● **Your goal**:
Produce as output only the lines below starting at the line with "Newsletter Sign Up (447, 1212)" and continuing through the line with "[Search Site]", each one exactly as written.

● **Exercise data**:
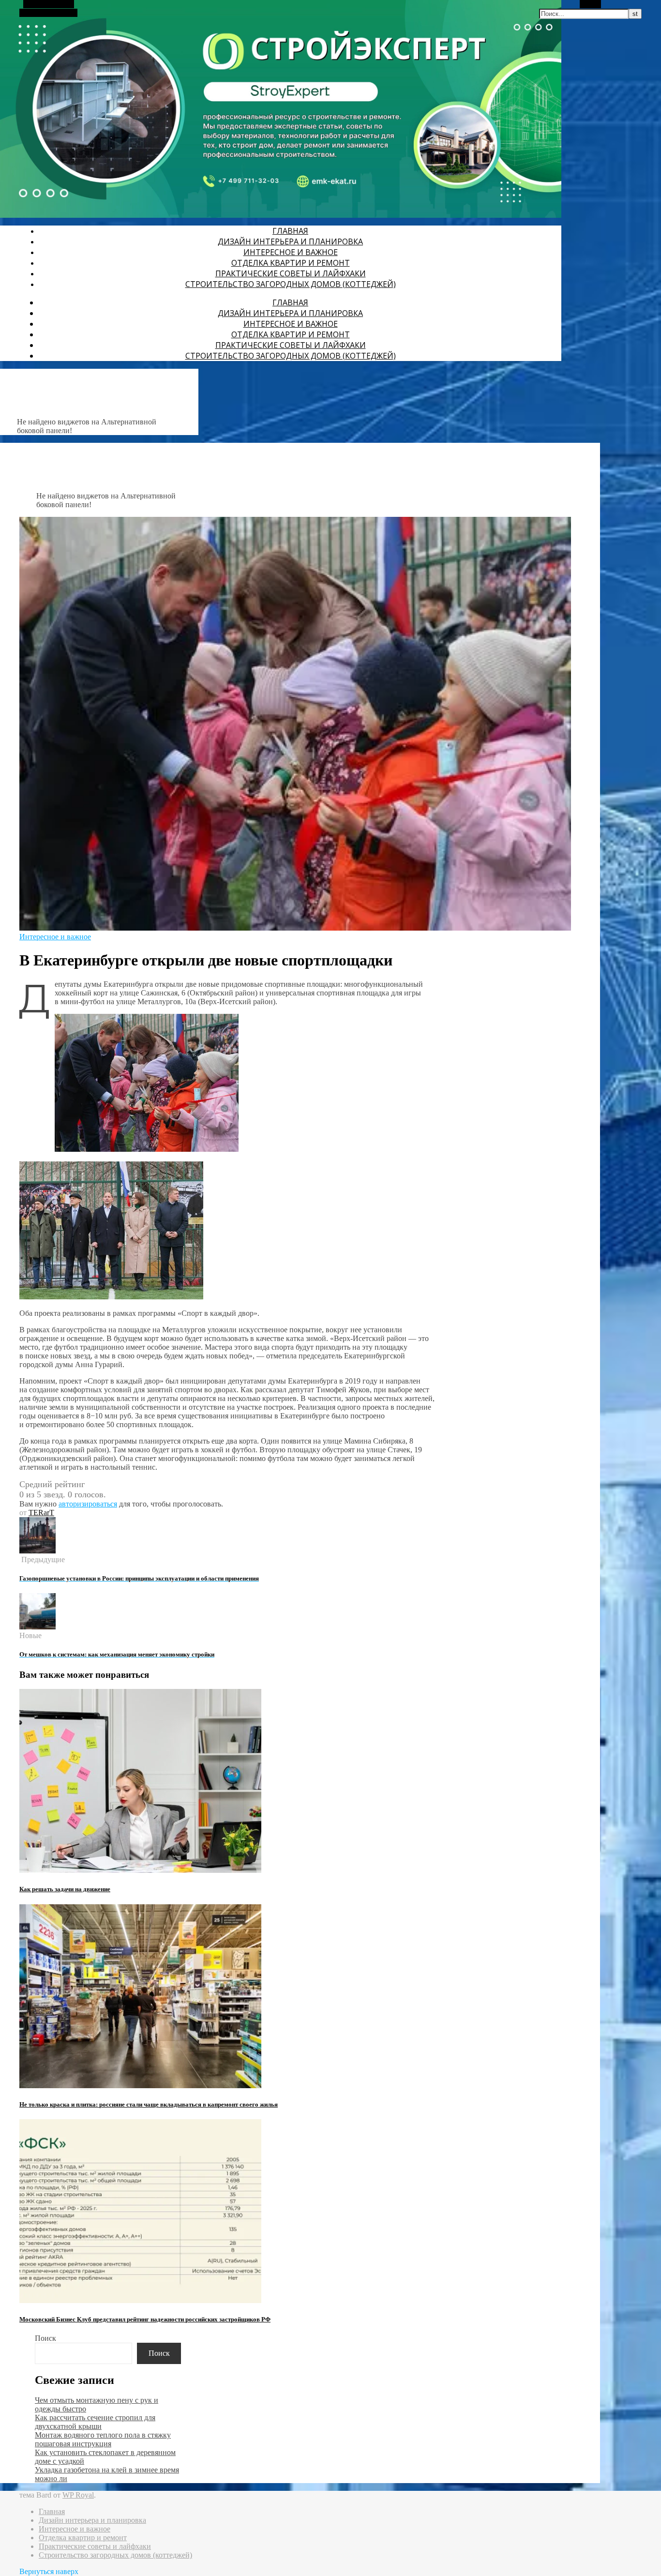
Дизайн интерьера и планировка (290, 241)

==

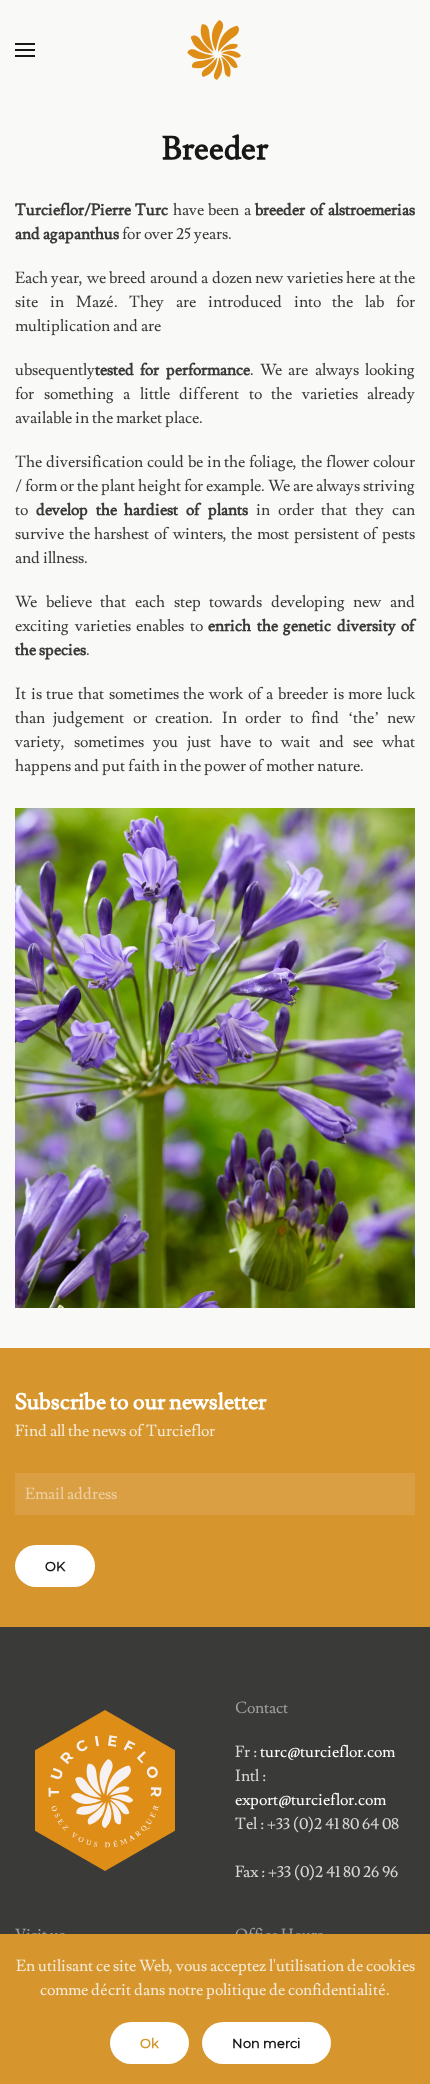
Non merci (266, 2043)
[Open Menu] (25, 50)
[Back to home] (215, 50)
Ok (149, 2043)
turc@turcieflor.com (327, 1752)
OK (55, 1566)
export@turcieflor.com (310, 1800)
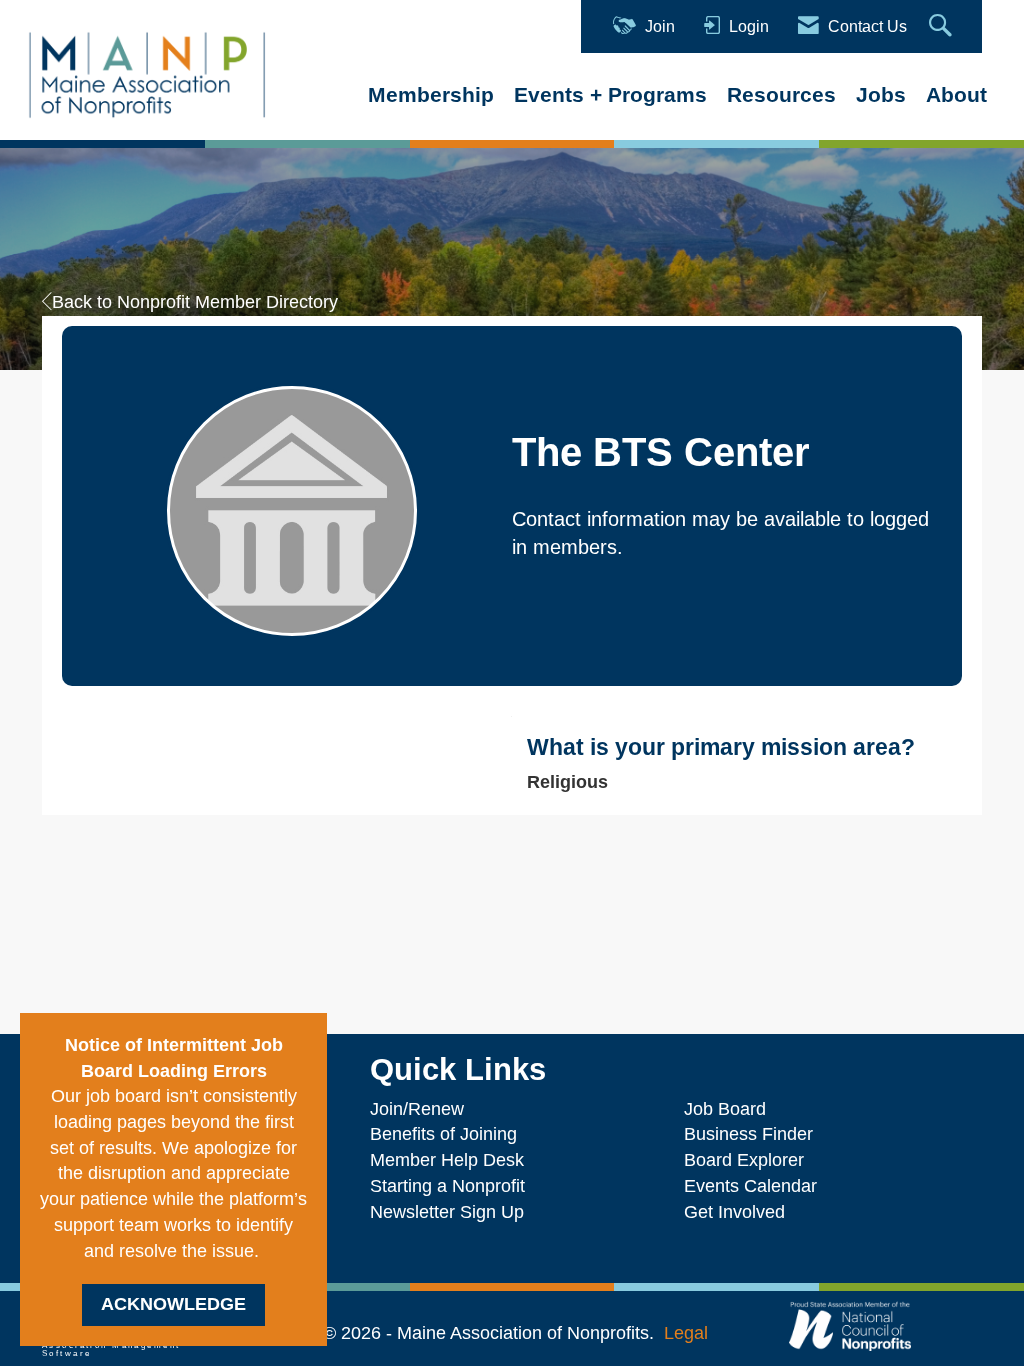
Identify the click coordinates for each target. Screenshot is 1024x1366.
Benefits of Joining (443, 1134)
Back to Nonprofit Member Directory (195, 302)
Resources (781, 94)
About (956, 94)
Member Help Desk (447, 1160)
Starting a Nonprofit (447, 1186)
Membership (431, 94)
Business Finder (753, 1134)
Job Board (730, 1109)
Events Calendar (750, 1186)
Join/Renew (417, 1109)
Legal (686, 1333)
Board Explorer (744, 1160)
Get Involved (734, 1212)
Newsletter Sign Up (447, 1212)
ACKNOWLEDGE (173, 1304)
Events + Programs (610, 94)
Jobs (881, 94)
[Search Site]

● **Completed exercise**:
Newsletter Sign Up (447, 1212)
ACKNOWLEDGE (173, 1304)
Events + Programs (610, 94)
Jobs (881, 94)
[Search Site]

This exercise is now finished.